Data to examine:
□ □ □ □ □

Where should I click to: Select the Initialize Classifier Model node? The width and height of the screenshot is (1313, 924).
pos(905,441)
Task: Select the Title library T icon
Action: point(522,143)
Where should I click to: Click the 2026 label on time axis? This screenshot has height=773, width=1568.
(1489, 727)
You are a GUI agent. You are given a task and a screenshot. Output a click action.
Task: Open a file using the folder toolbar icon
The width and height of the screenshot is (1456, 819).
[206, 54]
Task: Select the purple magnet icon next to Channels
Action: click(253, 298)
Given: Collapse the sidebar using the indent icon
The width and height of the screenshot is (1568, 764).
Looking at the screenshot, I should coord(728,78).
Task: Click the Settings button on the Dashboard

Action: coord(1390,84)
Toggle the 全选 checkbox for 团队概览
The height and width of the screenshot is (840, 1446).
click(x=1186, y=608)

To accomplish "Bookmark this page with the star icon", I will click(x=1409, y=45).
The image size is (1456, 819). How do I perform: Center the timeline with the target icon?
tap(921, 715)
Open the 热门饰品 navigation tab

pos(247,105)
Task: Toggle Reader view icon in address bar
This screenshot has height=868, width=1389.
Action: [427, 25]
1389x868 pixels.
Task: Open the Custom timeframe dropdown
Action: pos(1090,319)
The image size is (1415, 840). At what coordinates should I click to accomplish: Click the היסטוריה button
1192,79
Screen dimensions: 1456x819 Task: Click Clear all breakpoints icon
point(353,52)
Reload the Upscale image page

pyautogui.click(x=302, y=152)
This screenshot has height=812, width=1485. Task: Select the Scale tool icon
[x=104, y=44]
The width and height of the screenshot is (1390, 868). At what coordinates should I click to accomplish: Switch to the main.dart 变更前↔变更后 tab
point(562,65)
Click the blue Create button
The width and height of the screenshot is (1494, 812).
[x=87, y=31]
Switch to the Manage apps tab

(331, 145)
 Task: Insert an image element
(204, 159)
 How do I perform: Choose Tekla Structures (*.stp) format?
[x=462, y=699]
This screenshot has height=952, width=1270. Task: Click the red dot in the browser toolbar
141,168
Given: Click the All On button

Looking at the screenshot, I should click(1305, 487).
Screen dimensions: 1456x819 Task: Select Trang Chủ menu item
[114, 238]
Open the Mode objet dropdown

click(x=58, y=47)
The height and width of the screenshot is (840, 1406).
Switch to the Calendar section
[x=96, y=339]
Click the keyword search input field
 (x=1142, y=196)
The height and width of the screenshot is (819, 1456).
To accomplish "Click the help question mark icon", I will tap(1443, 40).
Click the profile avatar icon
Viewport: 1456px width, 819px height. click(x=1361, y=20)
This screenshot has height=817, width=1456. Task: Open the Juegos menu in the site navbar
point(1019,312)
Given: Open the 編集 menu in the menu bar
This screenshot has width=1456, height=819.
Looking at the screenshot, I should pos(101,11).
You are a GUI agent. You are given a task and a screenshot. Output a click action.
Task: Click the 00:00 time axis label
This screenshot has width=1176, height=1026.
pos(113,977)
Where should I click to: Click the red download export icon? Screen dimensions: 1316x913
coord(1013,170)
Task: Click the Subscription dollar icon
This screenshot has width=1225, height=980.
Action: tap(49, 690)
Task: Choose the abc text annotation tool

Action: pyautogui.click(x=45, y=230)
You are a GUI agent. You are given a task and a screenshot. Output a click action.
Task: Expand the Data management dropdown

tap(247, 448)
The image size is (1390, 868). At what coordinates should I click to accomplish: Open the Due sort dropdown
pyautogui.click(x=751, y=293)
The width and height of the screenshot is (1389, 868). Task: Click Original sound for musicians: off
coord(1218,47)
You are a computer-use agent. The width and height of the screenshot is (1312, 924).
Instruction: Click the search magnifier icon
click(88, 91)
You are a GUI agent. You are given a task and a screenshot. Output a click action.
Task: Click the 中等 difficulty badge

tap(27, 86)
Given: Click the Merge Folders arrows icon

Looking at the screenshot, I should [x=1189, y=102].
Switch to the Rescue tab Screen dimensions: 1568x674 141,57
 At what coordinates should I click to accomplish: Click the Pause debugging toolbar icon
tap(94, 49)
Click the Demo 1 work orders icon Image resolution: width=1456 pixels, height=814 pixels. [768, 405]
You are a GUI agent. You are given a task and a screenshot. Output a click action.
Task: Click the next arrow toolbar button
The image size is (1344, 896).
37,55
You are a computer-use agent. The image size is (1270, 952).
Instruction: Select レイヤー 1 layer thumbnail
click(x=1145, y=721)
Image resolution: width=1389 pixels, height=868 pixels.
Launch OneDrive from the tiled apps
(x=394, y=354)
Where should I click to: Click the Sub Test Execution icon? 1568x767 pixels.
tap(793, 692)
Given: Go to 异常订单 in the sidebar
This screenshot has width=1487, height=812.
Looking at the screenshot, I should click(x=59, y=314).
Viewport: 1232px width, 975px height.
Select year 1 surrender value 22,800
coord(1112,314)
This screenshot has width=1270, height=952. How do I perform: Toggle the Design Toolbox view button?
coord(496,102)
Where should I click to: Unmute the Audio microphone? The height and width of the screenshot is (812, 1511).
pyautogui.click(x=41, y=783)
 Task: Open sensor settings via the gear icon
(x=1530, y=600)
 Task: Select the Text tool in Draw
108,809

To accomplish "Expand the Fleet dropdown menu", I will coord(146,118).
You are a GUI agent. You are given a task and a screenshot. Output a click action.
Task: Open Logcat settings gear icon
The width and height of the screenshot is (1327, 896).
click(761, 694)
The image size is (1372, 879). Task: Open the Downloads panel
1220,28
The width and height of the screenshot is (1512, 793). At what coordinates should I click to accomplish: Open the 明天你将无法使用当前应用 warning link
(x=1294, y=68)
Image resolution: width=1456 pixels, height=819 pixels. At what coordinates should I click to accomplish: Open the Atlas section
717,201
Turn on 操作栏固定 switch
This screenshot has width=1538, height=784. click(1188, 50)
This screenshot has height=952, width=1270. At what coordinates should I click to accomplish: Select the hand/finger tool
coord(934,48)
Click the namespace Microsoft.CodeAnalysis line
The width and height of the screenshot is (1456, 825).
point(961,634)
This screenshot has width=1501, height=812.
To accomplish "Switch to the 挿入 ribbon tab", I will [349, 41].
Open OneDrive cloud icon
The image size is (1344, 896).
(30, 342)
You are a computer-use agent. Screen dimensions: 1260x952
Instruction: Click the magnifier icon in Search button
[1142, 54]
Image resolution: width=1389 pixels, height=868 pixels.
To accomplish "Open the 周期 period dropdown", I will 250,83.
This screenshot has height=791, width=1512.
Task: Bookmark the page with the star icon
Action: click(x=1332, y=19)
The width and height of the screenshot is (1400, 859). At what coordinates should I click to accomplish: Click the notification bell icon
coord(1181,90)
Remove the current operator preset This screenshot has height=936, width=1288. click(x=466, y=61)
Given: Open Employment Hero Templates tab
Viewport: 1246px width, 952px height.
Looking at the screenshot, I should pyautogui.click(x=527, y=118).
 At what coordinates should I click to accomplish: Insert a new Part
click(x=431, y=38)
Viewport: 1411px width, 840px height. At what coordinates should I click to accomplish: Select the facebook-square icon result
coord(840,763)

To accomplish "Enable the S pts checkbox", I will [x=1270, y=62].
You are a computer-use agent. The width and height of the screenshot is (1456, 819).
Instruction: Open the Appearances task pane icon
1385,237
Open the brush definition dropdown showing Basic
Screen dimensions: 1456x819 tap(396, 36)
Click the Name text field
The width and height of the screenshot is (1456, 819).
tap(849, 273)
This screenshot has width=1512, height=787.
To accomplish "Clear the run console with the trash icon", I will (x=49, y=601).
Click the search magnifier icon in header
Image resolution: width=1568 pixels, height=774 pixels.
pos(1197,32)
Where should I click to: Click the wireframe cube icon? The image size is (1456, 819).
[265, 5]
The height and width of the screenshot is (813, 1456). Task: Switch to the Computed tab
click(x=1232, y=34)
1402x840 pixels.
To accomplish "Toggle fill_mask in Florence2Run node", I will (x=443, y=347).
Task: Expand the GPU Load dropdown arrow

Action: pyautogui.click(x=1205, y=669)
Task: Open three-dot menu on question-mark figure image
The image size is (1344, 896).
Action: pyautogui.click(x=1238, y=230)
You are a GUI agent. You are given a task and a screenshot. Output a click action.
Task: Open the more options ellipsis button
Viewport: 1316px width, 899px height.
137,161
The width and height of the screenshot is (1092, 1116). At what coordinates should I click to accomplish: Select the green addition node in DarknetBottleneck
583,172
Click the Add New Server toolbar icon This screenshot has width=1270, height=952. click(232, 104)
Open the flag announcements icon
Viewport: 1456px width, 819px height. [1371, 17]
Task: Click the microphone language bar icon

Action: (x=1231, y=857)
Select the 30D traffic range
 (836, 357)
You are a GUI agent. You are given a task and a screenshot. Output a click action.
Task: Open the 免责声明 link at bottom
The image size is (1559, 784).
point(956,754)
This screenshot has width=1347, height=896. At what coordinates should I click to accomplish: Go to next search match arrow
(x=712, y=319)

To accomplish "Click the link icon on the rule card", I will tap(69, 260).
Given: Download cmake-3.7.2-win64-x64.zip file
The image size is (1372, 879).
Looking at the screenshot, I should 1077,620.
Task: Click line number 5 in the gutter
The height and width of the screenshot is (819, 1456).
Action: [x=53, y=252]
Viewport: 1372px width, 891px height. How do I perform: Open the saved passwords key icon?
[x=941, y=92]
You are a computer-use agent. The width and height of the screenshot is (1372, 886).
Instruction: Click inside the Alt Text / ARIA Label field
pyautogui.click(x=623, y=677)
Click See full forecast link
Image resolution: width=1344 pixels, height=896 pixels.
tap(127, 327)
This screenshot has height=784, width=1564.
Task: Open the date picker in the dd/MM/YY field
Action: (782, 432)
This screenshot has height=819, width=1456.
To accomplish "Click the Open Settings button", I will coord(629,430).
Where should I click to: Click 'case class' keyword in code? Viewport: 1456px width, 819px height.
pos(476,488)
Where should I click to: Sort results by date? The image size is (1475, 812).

□ □ □ □ □

In the records above, how many lines include the string "question"? Answer with only the number.

Result of this exercise: 2